Alexander indeed had an extensive practice, made many original observations, and knew the value of empiricism; but this may also be said of other Byzantine physicians (again, especially Johannes Actuarios). While Alexander sometimes dared to criticize even Galen, Johannes Actuarios, too, had a self-confident sense of the value of his own work as compared to the work of his predecessors, as is especially apparent in his book About the Urine. Alexander’s style is justly praised for its comprehensibility and clarity; not all other Byzantine physicians wrote pompously, however, Moreover, Alexander–like all other Byzantine physicians, and like all those of late antiquity–was uncritical of a great deal of the older medical literature that he cited, and was by no means entirely free from superstition. Finally, very few remnants of Byzantine medical texts and practice are available to us to provide a measure by which Alexander may be objectively evaluated. In summary, one may state that Alexander was, as a representative of Byzantine medicine, rather refreshing, not uninteresting, and not, perhaps, altogether unimportant.
Religion
In exorcising gout he says, "I adjure thee by the great name Ἰαὼ Σαβαὼθ" (Iao Sabaoth), and a little further on, "I adjure thee with the holy names Ἰαὼ, Σαβαὼθ, Ἀδοναὶ, Ἐλωί" (Iao, Sabaoth, Adonai, Eloi), from which he would appear to have been either a Jew or a Christian, and, from his frequent prescription of pork, it is most probable that he was a Christian.
Views
Although Alexander of Tralles had scant knowledge of anatomy and physiology, he was a careful observer of clinical situations. Perhaps the most curious art of his practice appears to be his belief in charms and amulets.
Quotations:
Here is an example of how Alexander chooses to give his advice on a certain purgative by introducing a real scene from his professional career:
"I beheld [ἐθεασάμην] one of those readers falling down; then, he said, whenever it was about to happen, he felt an aura of cold rising from the tarsus up to the brain.
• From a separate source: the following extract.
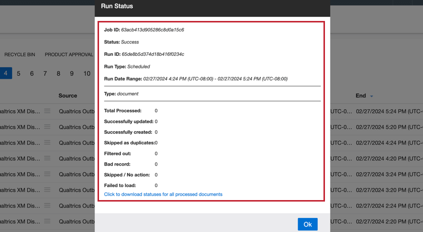
Task: Open menu icon for row ending 5:24 PM
Action: tap(47, 111)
And so I purged him by giving him pills with which to remove the phlegm and the black humour (…) and I [ἡμῶν, lit. ‘we’] have practised in this way, the young man became healthy. The medicament, which I applied in his case to help this treatment was the herb called pepperwort; for although there are other herbs producing the same effect, none is as well suited as that herb."
However, Alexander has a personal view, providing us with the following sequence of observations:
"I purged well by using the hiera and I also gave three grammata of Armenian stone and I helped (the patients). However, I have not found [εὗρον] any other (treatment) so effective in patients with chronic epilepsy, as this purgative (white hellebore) and I know [οἶδα] many who, having been given up by other doctors, were cured by using only this purgative (white hellebore)."
Membership
German scholar Johann Albert Fabricius considered Alexander to have belonged to the sect of the Methodici, but in the opinion of Freind this is not proved sufficiently by the existing text.